*Podany fragment:*
━━━
Opisywaliśmy to zajście. We wtorek 20 czerwca tego roku do 77-latka z Kielc zatelefonował mężczyzna podający się za funkcjonariusza Centralnego Biura Śledczego Policji. Mówił, że tropi oszustów, wie iż pieniądze kielczanina mogą być zagrożone. Poradził, by 77-latek wypłacił oszczędności z banku i wskazał dwa miejsca, w których mężczyzna powinien je złożyć. Zapewniał, że policjanci przejmą pieniądze, zadbają o ich bezpieczeństwo a potem zwrócą.
77-latek wypłacił z dwóch kont łącznie 45 tysięcy złotych i włożył gotówkę w dwie szare koperty. Zgodnie z zaleceniami rzekomego policjanta, pierwszą z nich zawierającą 20 tysięcy złotych zostawił w pojemniku na piasek. Drugą, w której było 25 tysięcy złotych pozostawił w śmietniku. Kilka godzin później kielczanin zgłosił się do komisariatu przy ulicy Śniadeckich, by prosić o zwrot gotówki. Na jaw wyszło, że został poszukany.
━━━
*Twoje zadania:*
A - Wypisz z tekstu o oszustwie fragment, który zaczyna się od słów „Opisywaliśmy to zajście.” i ciągnie się aż do słów „że został poszukany.”.
B - Proszę napisać dalszy ciąg tekstu o oszustwie, zaczynając zaraz po jego ostatnim zdaniu.
Wiersze nie mają żadnego związku z tekstem o oszustwie.

*Wyodrębnione dane:*
━━━
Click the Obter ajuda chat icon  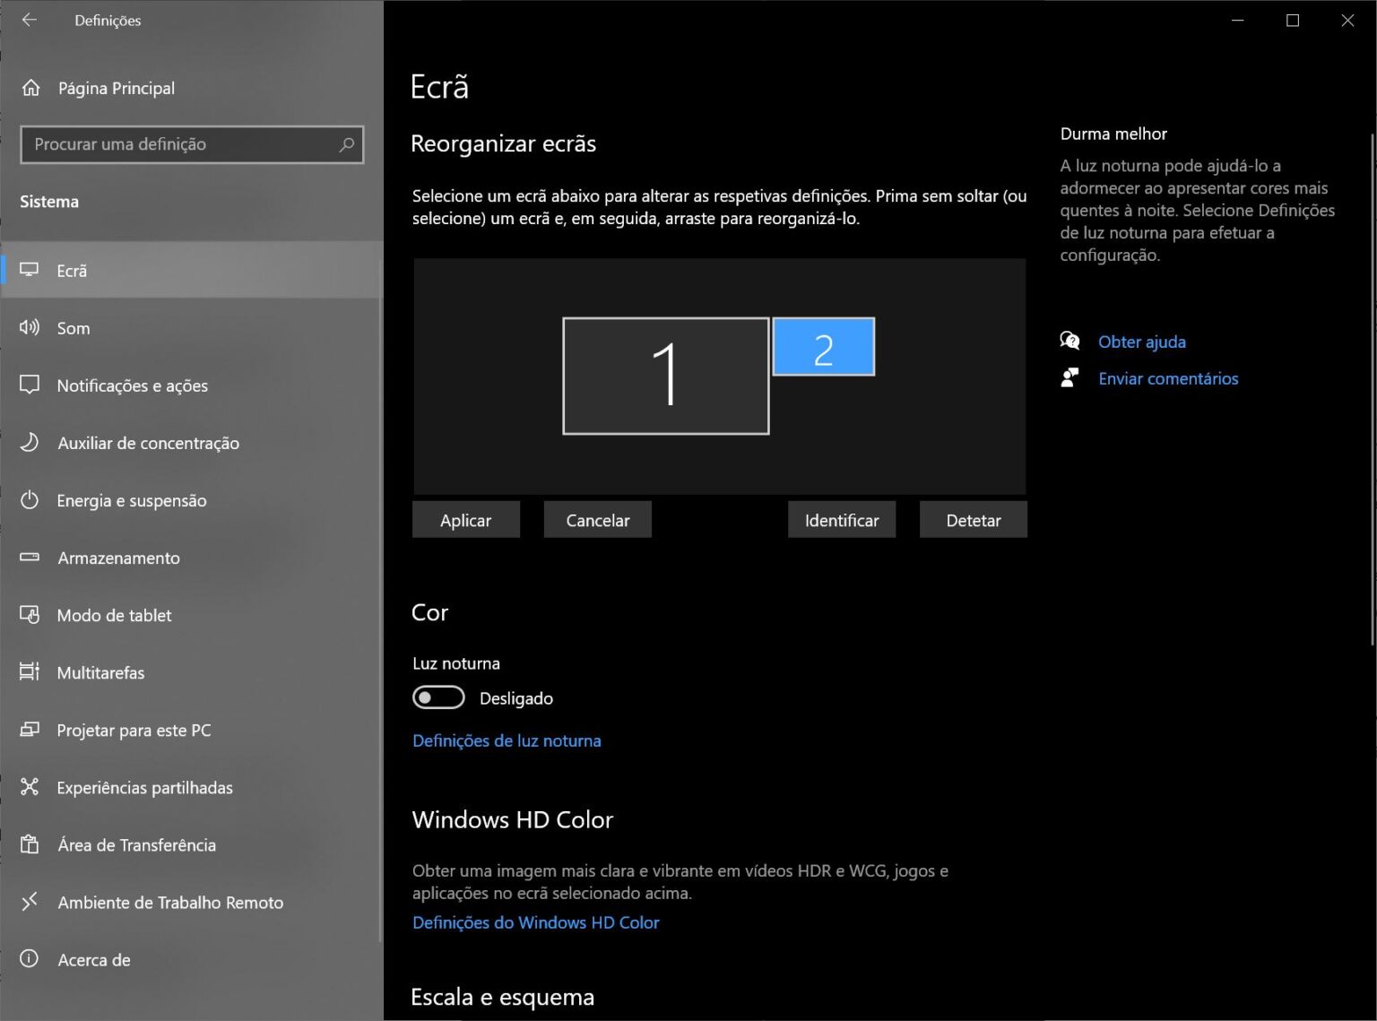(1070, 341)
━━━
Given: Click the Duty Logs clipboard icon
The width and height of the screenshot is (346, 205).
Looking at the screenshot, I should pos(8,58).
━━━
*Wyniki po kolei:*
A -
Opisywaliśmy to zajście. We wtorek 20 czerwca tego roku do 77-latka z Kielc zatelefonował mężczyzna podający się za funkcjonariusza Centralnego Biura Śledczego Policji. Mówił, że tropi oszustów, wie iż pieniądze kielczanina mogą być zagrożone. Poradził, by 77-latek wypłacił oszczędności z banku i wskazał dwa miejsca, w których mężczyzna powinien je złożyć. Zapewniał, że policjanci przejmą pieniądze, zadbają o ich bezpieczeństwo a potem zwrócą.
77-latek wypłacił z dwóch kont łącznie 45 tysięcy złotych i włożył gotówkę w dwie szare koperty. Zgodnie z zaleceniami rzekomego policjanta, pierwszą z nich zawierającą 20 tysięcy złotych zostawił w pojemniku na piasek. Drugą, w której było 25 tysięcy złotych pozostawił w śmietniku. Kilka godzin później kielczanin zgłosił się do komisariatu przy ulicy Śniadeckich, by prosić o zwrot gotówki. Na jaw wyszło, że został poszukany.

B -
Sprawą zajęli się funkcjonariusze Wydziału do walki z Przestępczością Przeciwko Mieniu Komendy Miejskiej Policji w Kielcach.
- Z ustaleń policjantów wynika, że związek z oszustwem może mieć mężczyzna, którego w centrum Kielc utrwaliły kamery miejskiego monitoringu. Za zgodą prokuratury, kierując się ważnym interesem społecznym upubliczniamy jego wizerunek i apelujemy o pomoc w identyfikacji podejrzewanego - mówił we wtorek aspirant Mariusz Bednarski z zespołu prasowego świętokrzyskiej policji.
Według policyjnego opisu, poszukiwany ma 30-40 lat, około 180 centymetrów wzrostu i krępą muskularną sylwetkę. Ma okrągłą twarz i krótkie włosy z widocznymi zakolami. W dniu gdy doszło do oszustwa, miał na sobie szare spodnie i biały t-shirt z napisem "adidas".
Osoby rozpoznające mężczyznę widocznego na zdjęciach lub mogące wskazać gdzie się on znajduje, proszone są kontakt z policjantami prowadzącymi sprawę. Ich numery telefonów to 41-349-34-50 i -61. Można też dzwonić pod całodobowy numer 997.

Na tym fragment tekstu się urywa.